SELECTED EXTRACT:
And i reckon my planned trips to England are safe.Crowd ‘experiments ‘are starting there a full month ahead of the previous May 17th announcement.A friend of a friend is going to one.
But after April 12th I can travel for free into England on cross border bus services so the people of Herefordshire,Gloucestershire and Avon can look out for me.


----------



## hollydolly (Apr 1, 2021)

Well I'm so looking forward to the 12th...what's the betting that week will rain  and cause chaos with the outside dining at the pubs..?.. I'm so looking forward to the normal things opening like the museums , and the libraries..  all the usual places to go at home albeit that they'll be much more crowded due to the fact that the vast majority won't be going abroad this year.. ...

hadn't heard anything about  safe crowd experiments happening here, where are they supposed to be getting trialled ?

Your local political party should be shaking in their shoes over there... roll on the 6th of May  for you all...


----------



## Furryanimal (Apr 1, 2021)

there are apparently several...mainly being done to get the ground authorities on the case ahead of the May 17th 4000 or half capacity if a small ground.
the one I know about is at the County Cricket Ground in Bristol in a couple of weeks.
Where I hope to be on June 24th


----------



## Furryanimal (Apr 3, 2021)

Barry Island webcam


----------



## hollydolly (Apr 3, 2021)

Nice Webcam Furry... but it looks like the middle of winter there...


----------



## Furryanimal (Apr 4, 2021)

hollydolly said:


> Nice Webcam Furry... but it looks like the middle of winter there...


We have gone from twenties Celsius to barely above freezing...still sunny though.Typical Welsh Spring


----------

COMPLETE THE FOLLOWING:
• a. Rewrite the forum thread from "there are apparently" up to and including "Furryanimal (Apr 3, 2021)", changing "County Cricket Ground" to "Memorial Stadium".
• b. List every county whose people, according to the forum thread, can look out for the writer once cross-border bus travel into England is free.

DATASET EXTRACT:
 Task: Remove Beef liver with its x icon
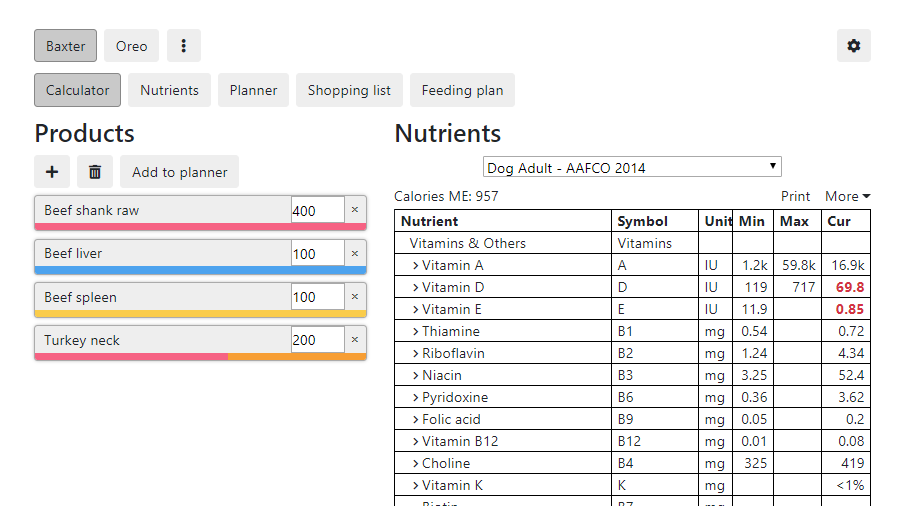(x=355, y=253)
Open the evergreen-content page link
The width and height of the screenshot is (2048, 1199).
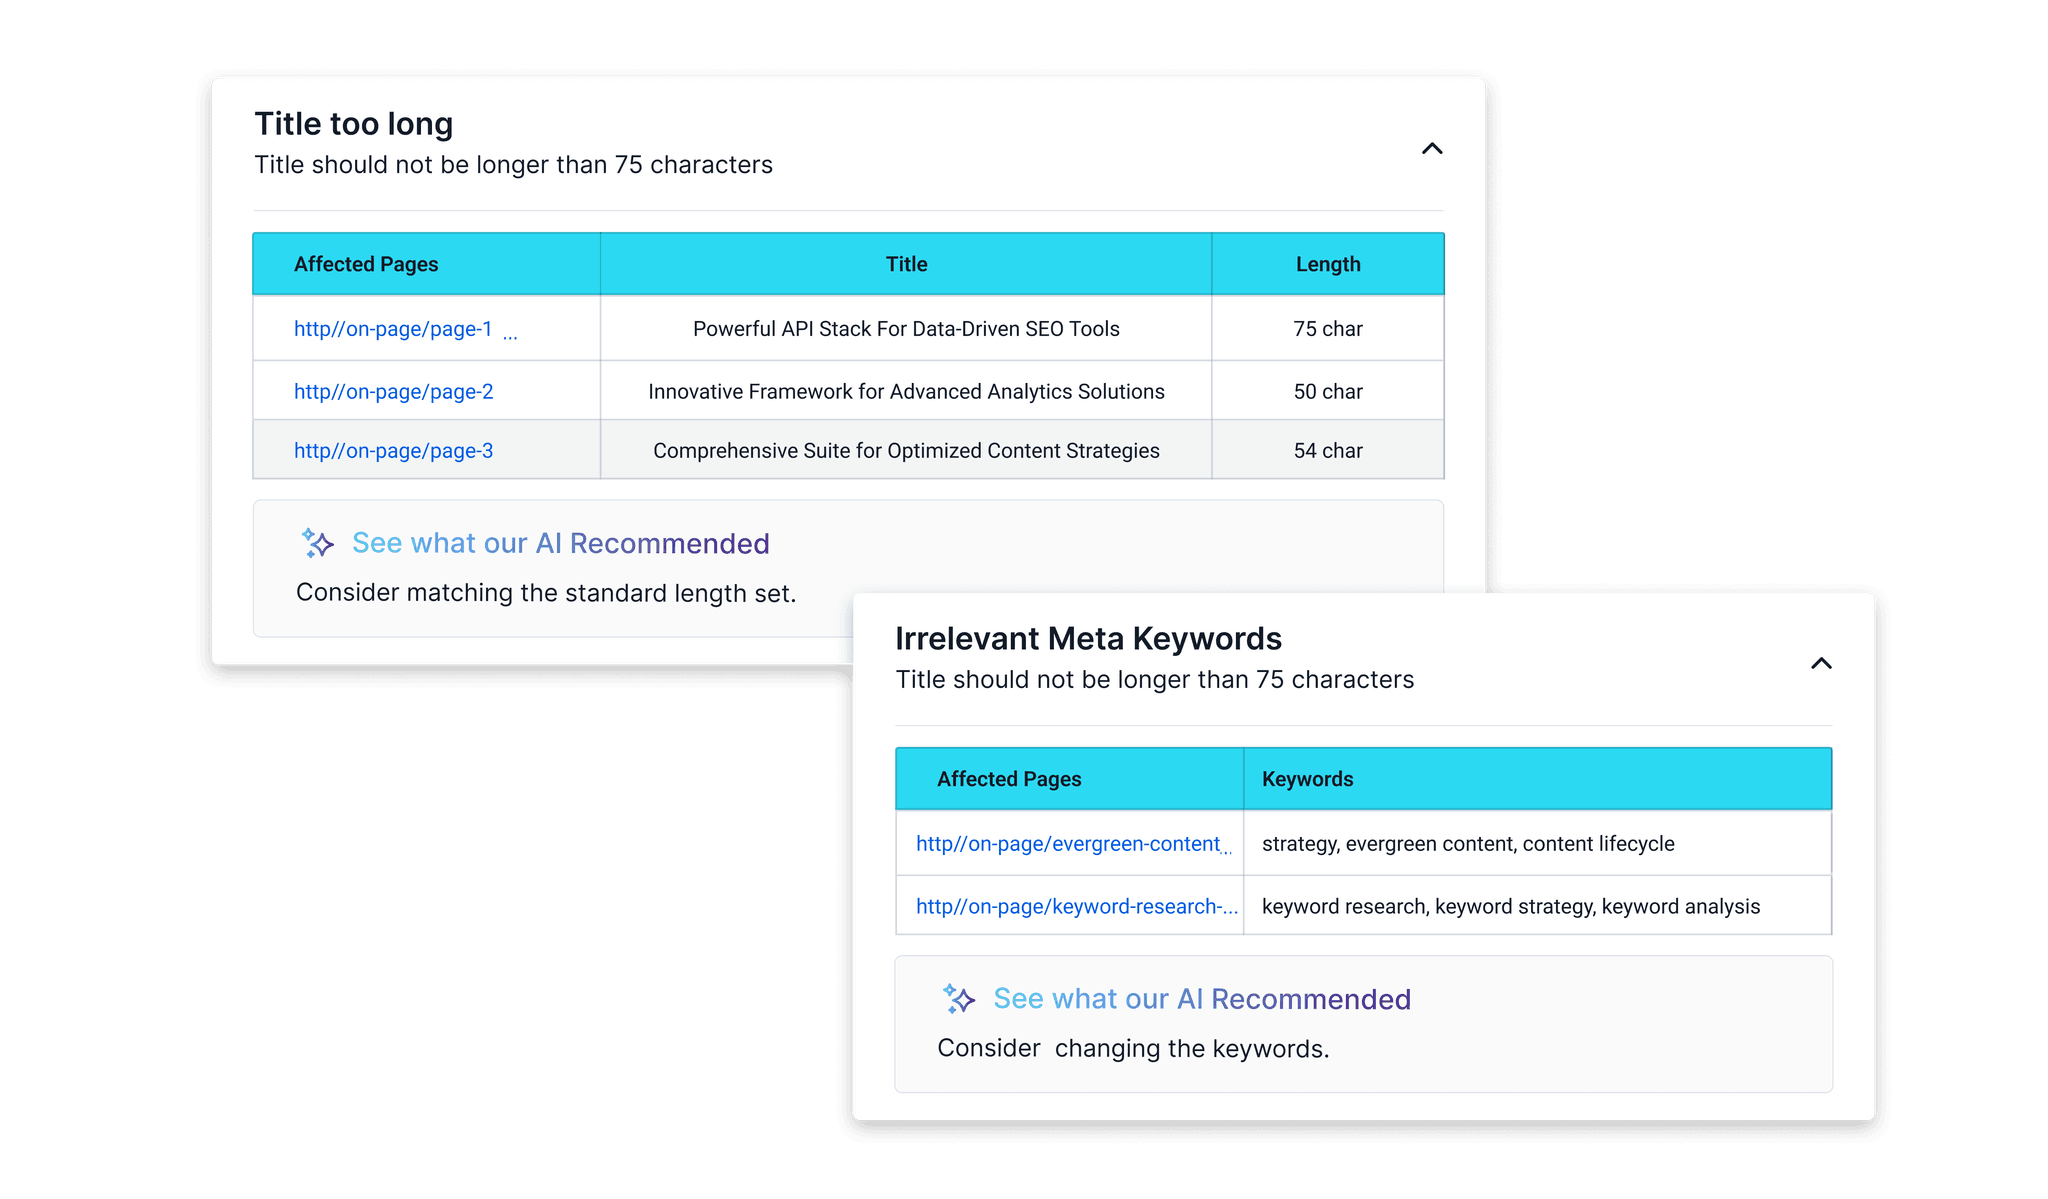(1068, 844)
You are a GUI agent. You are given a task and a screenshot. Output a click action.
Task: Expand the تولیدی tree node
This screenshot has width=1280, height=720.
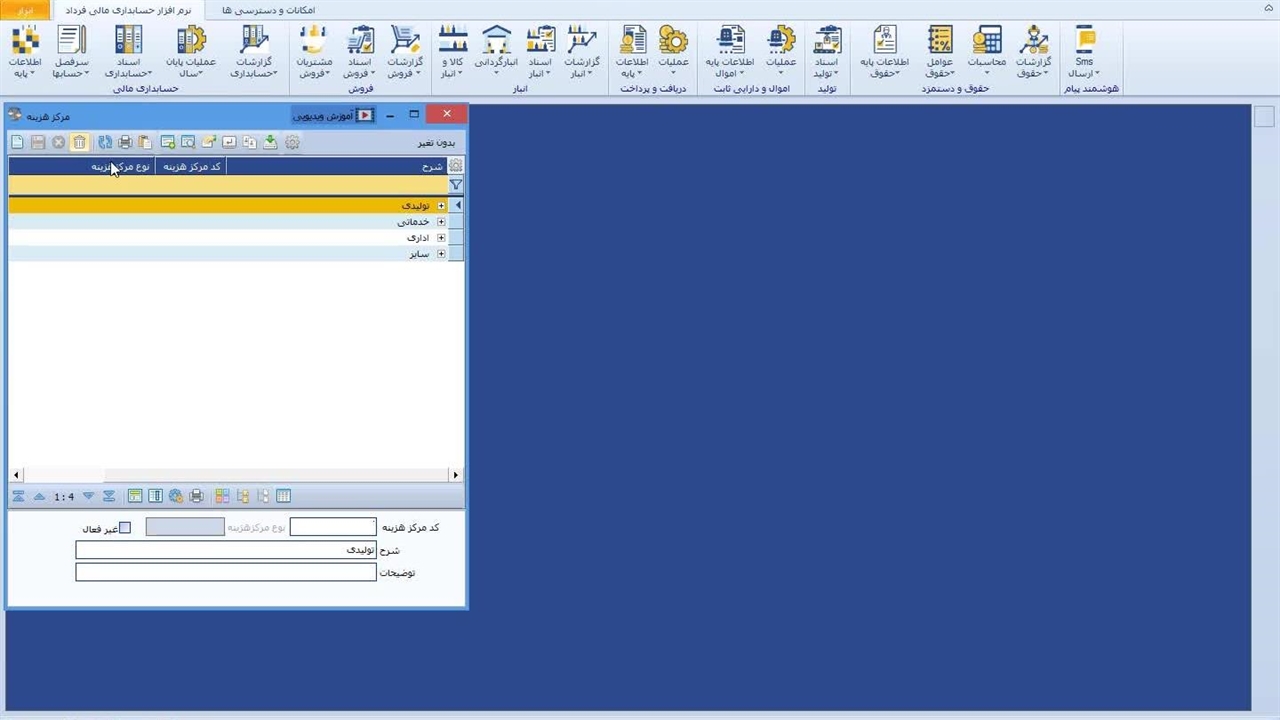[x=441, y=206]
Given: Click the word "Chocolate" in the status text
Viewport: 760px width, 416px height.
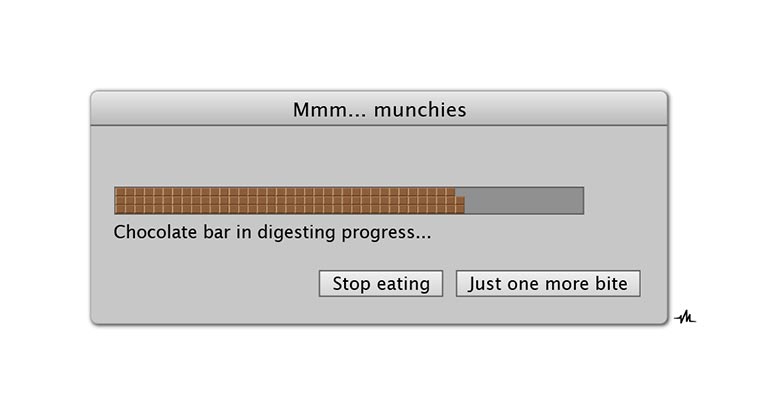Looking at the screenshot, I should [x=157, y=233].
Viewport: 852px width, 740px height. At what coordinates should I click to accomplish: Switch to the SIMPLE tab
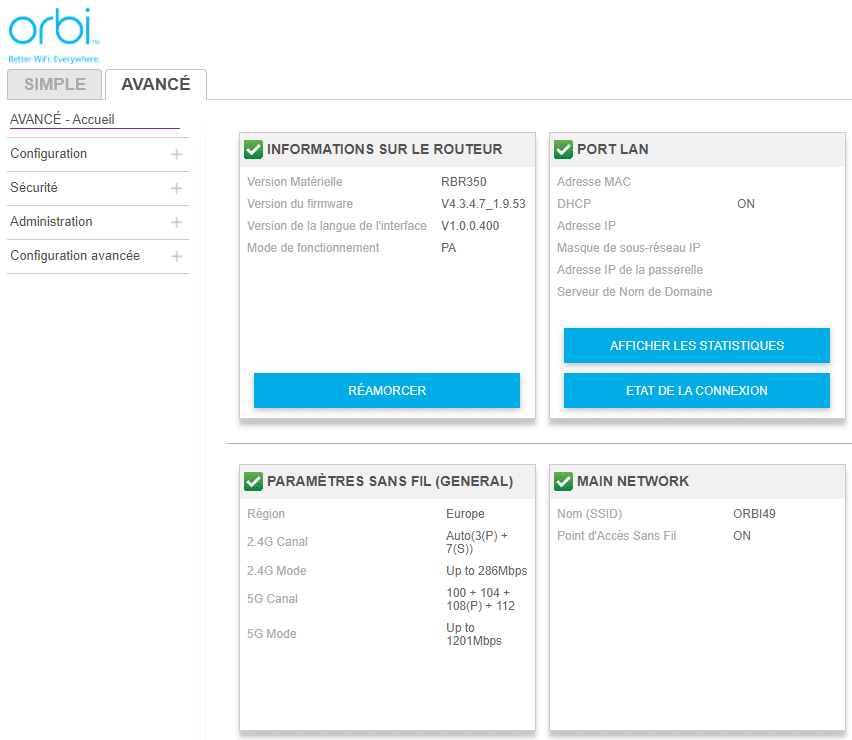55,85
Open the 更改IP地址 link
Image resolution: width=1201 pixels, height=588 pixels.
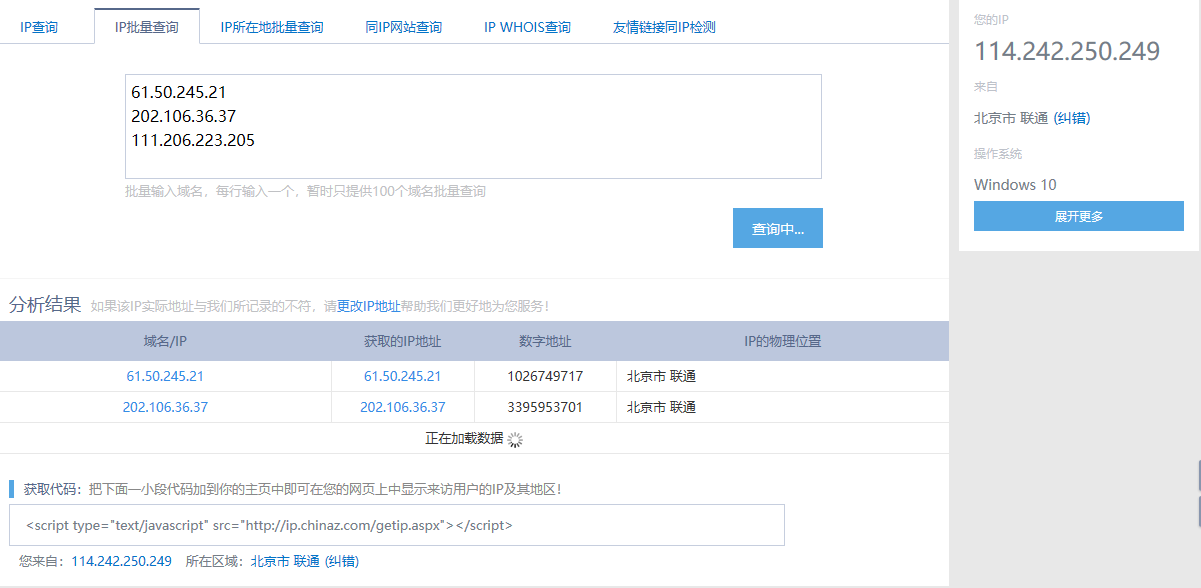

SOLUTIONS BELOW:
• a.
there are apparently several...mainly being done to get the ground authorities on the case ahead of the May 17th 4000 or half capacity if a small ground.
the one I know about is at the Memorial Stadium in Bristol in a couple of weeks.
Where I hope to be on June 24th


----------



## Furryanimal (Apr 3, 2021)

• b. Herefordshire, Gloucestershire, Avon